In 1962, Coates went 7–6 for a Yankee team that repeated as World Series champions, defeating the San Francisco Giants in seven games. Coates was the losing pitcher in Game 4 but he threw 2 1/3 shutout innings in relief of Ford in Game 6. It would be Coates' last appearance in a New York uniform.

===Senators, Reds and Angels===
Traded away by the Yankees (for left-handed reliever Steve Hamilton) on April 21, 1963, Coates would pitch another 80 games for three MLB teams through 1967. His record was only 6–7 with a 4.48 ERA and two saves after leaving the Bronx, although as a starting pitcher for the Angels on August 14, 1966, he fired a four-hit, complete game shutout against the White Sox, the fourth whitewashing of his big-league career. He also put up several strong campaigns in the Pacific Coast League during his late career, including a 17-win season for the 1968 Seattle Angels. He retired at age 38 after the 1970 minor-league season, his 19th in professional baseball.

==Legacy==
In his 247-game MLB career, Coates, whose nickname, "The Mummy", came from his funereal visage on the mound, won 43 games against 22 losses (a winning percentage of .662), with 17 saves, 13 complete games, four shutouts, a 4.00 ERA and 396 strikeouts in 683 1/3 innings pitched. He surrendered 650 hits and 286 bases on balls. As a Yankee, he went 37–15 (.712) with a 3.84 earned run average during the regular season; in six World Series games he lost his only decision, earned a save and posted a 4.15 ERA, allowing eight hits and three bases on balls, with eight strikeouts, in 13 innings pitched.

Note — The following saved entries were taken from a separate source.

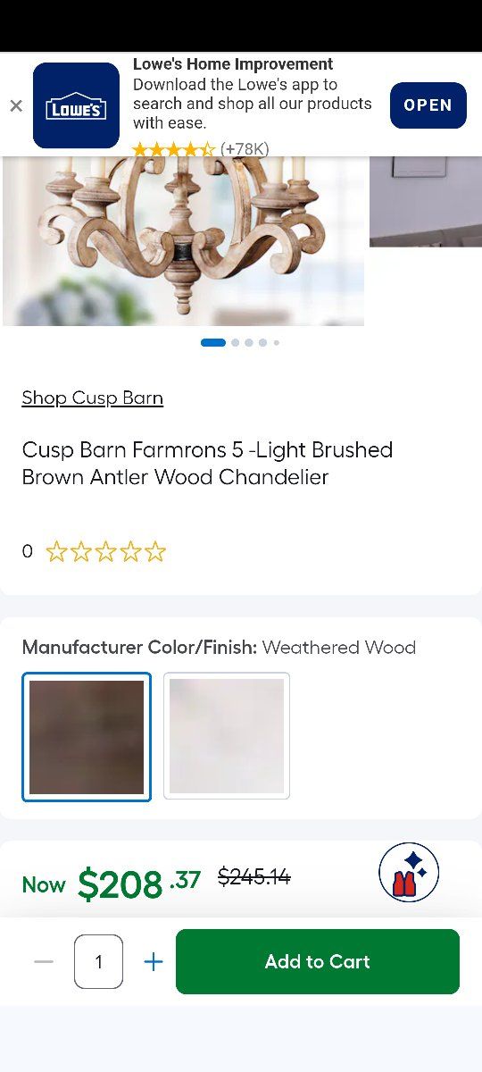Jump to second image carousel dot
The width and height of the screenshot is (482, 1072).
click(236, 342)
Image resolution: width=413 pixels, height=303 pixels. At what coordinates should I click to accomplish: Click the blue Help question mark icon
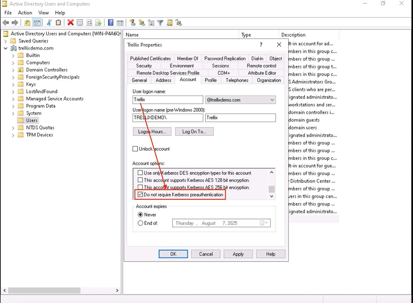[110, 23]
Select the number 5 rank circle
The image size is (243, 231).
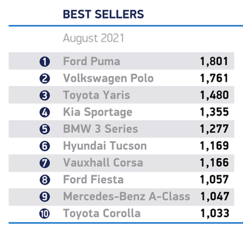click(44, 129)
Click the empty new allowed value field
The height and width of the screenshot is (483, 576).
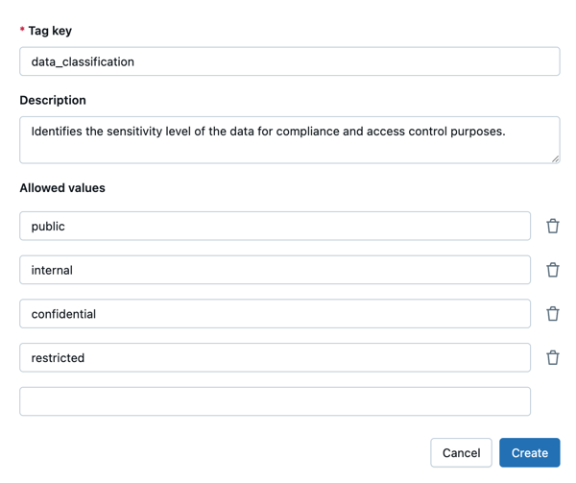(x=275, y=401)
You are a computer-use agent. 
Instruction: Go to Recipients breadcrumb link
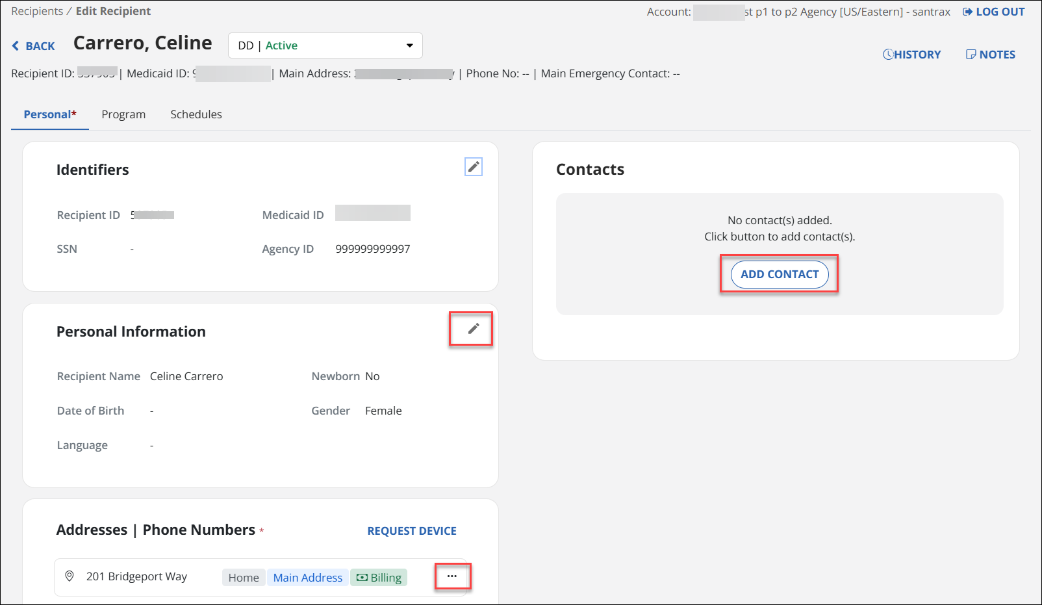pyautogui.click(x=37, y=11)
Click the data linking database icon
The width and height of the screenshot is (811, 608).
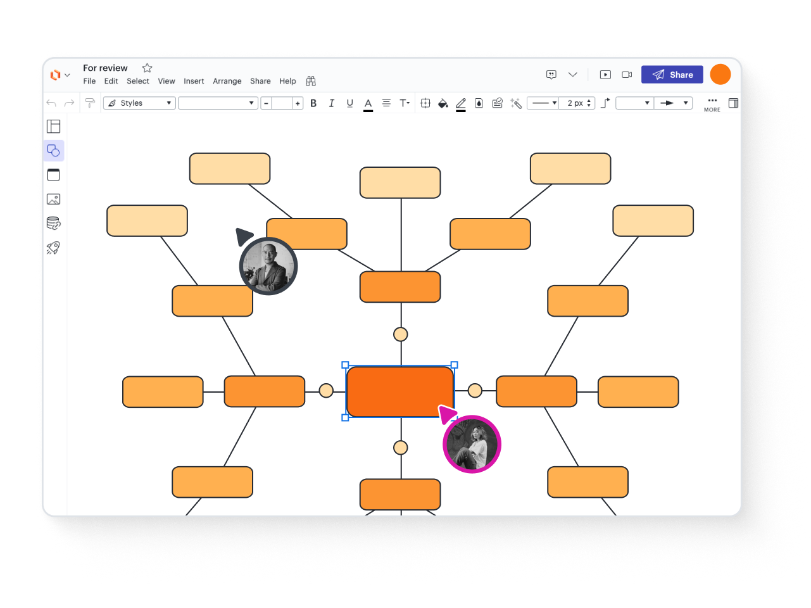pos(54,223)
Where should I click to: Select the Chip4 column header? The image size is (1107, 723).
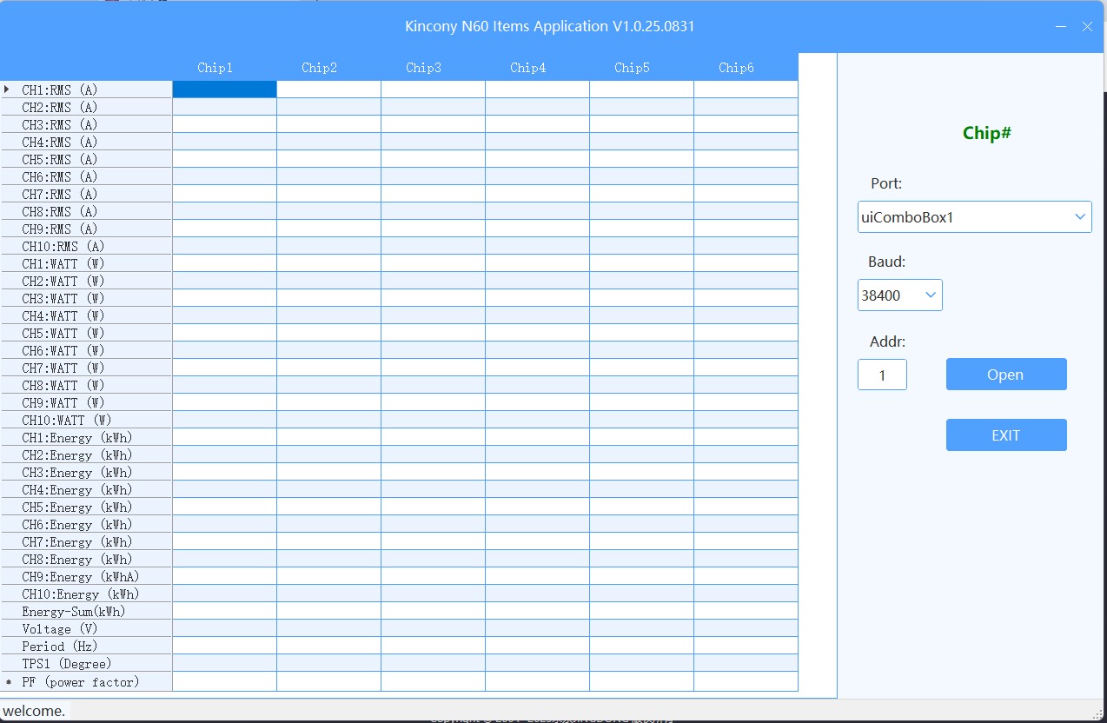pos(528,68)
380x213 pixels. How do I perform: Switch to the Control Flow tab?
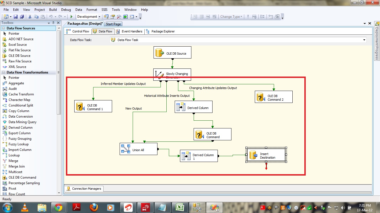pos(78,31)
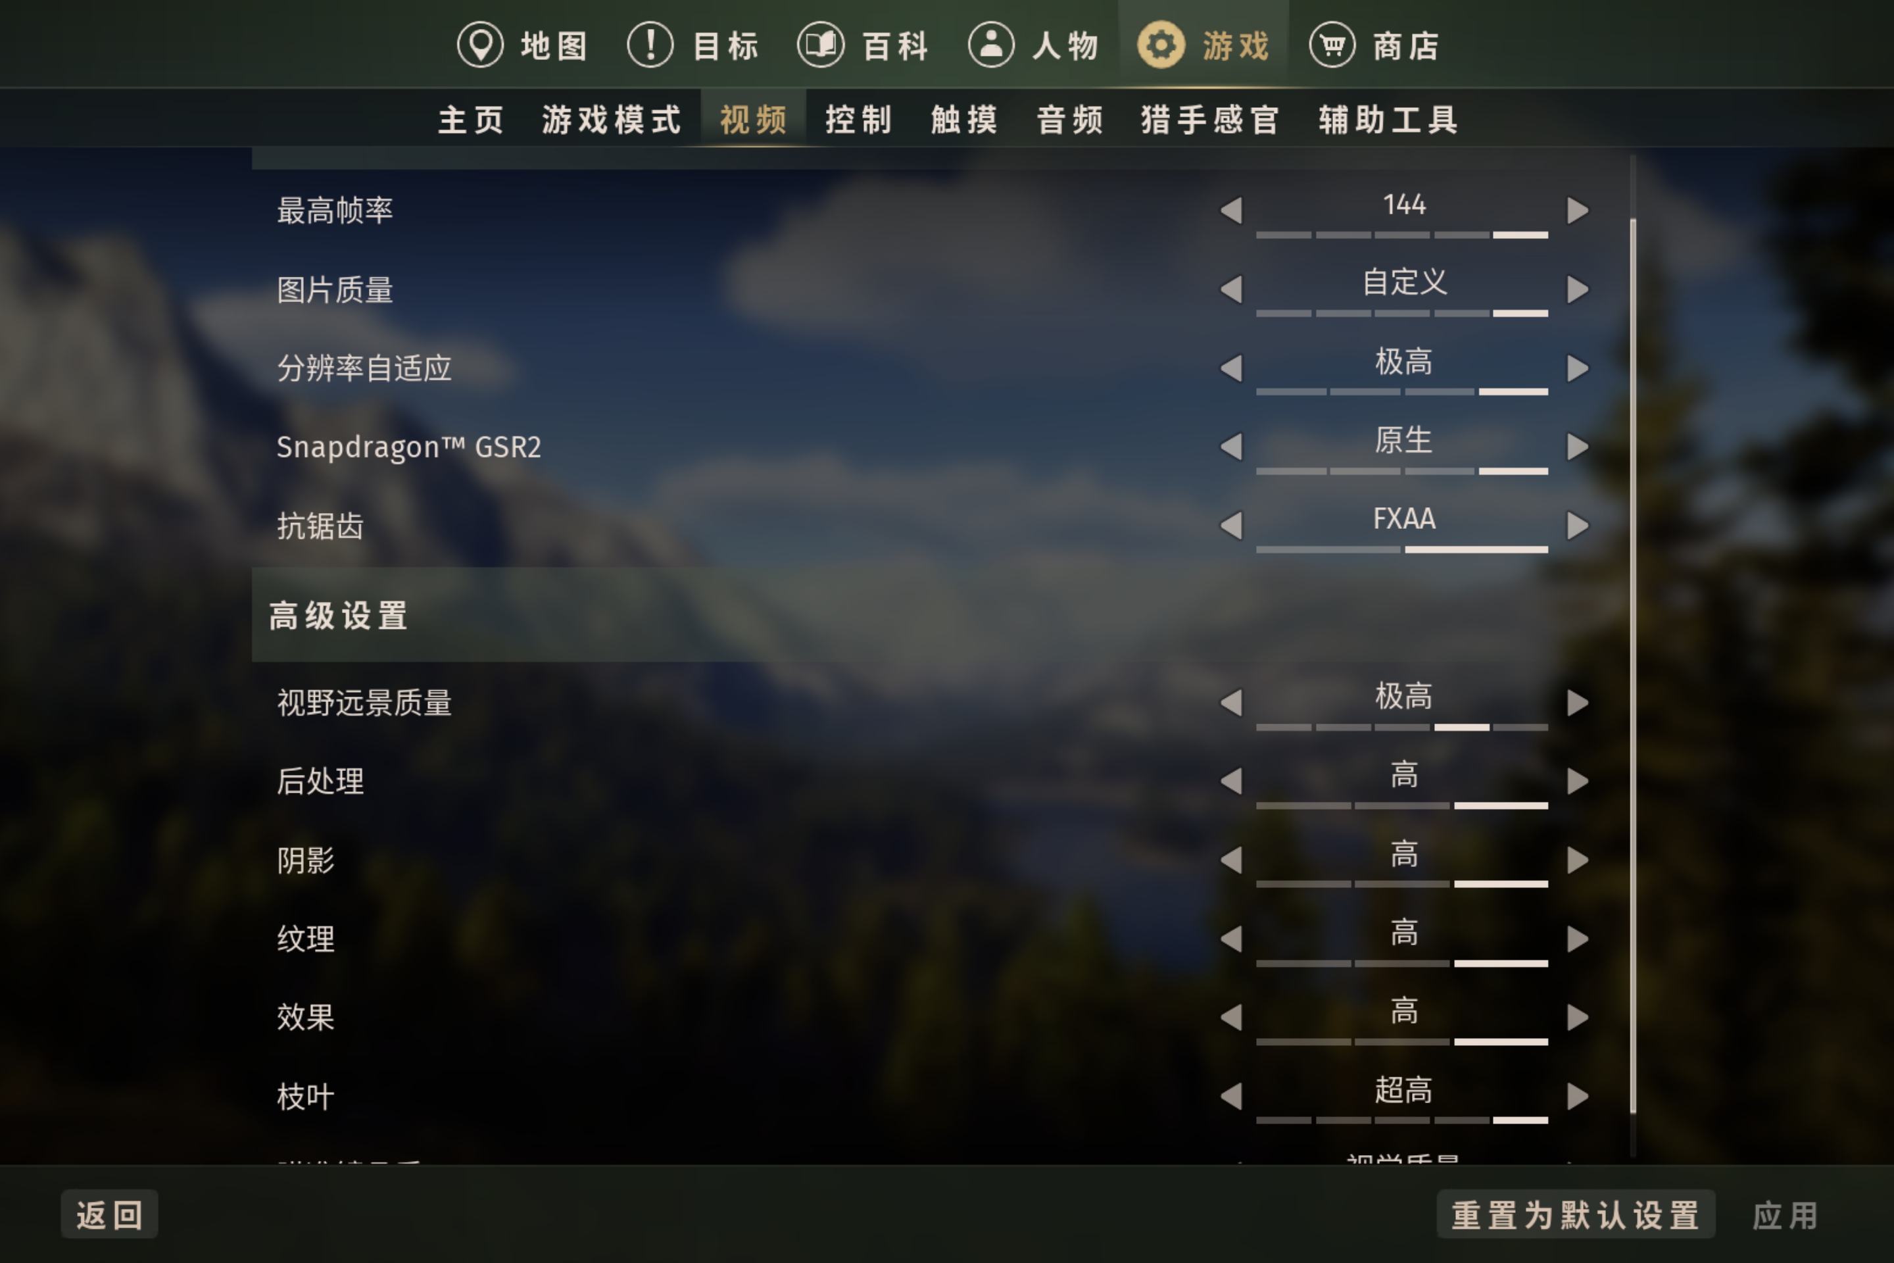Image resolution: width=1894 pixels, height=1263 pixels.
Task: Lower 分辨率自适应 using the left arrow
Action: point(1231,368)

Coates was also well known for throwing at opposing batters. Jim Bouton, in his book, Ball Four, said Coates, after throwing at the opposing hitters, "would not get into the fights that followed." Coates disputes this, "Bouton had a personal issue, I don't know what he's referring to. I'd say it's hard to avoid the fight from the mound." Coates later said. In 2012, Coates published an autobiography titled Always a Yankee.

In 1994, he was inducted into the Virginia Sports Hall of Fame.
 Coates died on November 15, 2019, at the age of 87.